Furthermore, I can’t remember much of the new move sets while dancing because I didn’t have time to stop and think so I was forgetting steps that I have been learning at class.

Then for building and improving my move set what I do is focus myself on one move and doing it in all songs for 2/3 socials and when I can do it without thinking about it I start doing that with a new one.

So yeah, it’s a slow process but for me works fine. Probably you go out more often than I do (without thinking on coronavirus) so you can improve faster and find your own way.

I hope my experience is useful, and my English clear enough to be understood.

Focus on what you enjoy more! It’s not about improve as fast as possible, it’s about having fun! There is nothing good on be better if you are to focus on your performance instead of enjoying the moment.

User Arshia42  

Footwork is one of the obvious factors. For example beginners often take wider basic steps.

User FallenChopstick 

I’m a beginner but I think ability to adapt is so valuable! I can dance with two super high level dancers. If dancer A can adapt to my level and ability, work with me, teach me, and it still be fun and have a lot of flow, I really appreciate that. If dancer B cannot modify their style to me, is rigid, is unwilling to help or bear with me, it’s the opposite of fun and makes me lose my confidence. It’s a team effort so part of being a good dancer is acknowledging and embracing your partner, not stiff-arming them.

User GotKnork  

I think of it as a blend of technique, move repertoire, partner connection, and musicality. These all exist on a spectrum individually and interact with one another to make up some composite “skill level.” There are no hard and fast delineations, but often repertoire is used as a surrogate because it is probably the most easily measured.

User SmokyBG

Intermediate – when you can skip a lesson and not feel frustrated at the next one

Advanced – when you can skip a year of lessons and still feel at ease at the next one

User Riffler

Confidence has a lot to do with it. It’s noticeable how difficult it can be to get a beginning lead to actually put his hands on his partner properly. I’ve danced (I’m a lead) with complete beginners and intermediates and seen their eyes light up within seconds of me holding them because they recognise that they’re dancing with someone who knows what he’s doing – it’s that obvious even to beginners, that quickly.

Don’t be hesitant.

User digitalsmear 

Dropping the heel on the backside of the count (2/5 for leaders, 6/1 for follows – On2/On1) is something basically every beginner does.

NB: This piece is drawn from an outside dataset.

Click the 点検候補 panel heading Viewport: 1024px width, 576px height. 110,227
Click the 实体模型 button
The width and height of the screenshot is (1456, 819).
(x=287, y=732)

Once people stop dropping the heel, then they have to learn to actually and immediately project out of the step.

User RProgrammerMan   

My internal classification after doing a year of salsa dancing goes like this:

Beginner: Still learning to step on beat. May only know a couple moves. Tough to dance with and occasionally the dance will end up being a train wreck (we all start somewhere). If they are the follow they can be fun to dance with since they are easily impressed.

Intermediate: Consistently on beat the whole so g. Knows most or all of the basic salsa moves or at least has a core set of moves they can rely on. Has enough experience to dance with all levels competently. Starting to chain together one or two moves at a time.

Advanced: Staying on beat is second nature. Not only do they know all the basic moves but they are able to chain them together to create complex combinations. I see an intermediate dancer as someone who has the fundamentals down but an advanced dancer has that plus a large catalog of moves to draw from, including more difficult combinations. They also have great technique making them easy to lead/follow.

User aajiro 

A beginner is someone who thinks of themselves as intermediate.

An intermediate is someone who thinks of themselves as beginner.

Advanced think of themselves as starting to get good as beginners.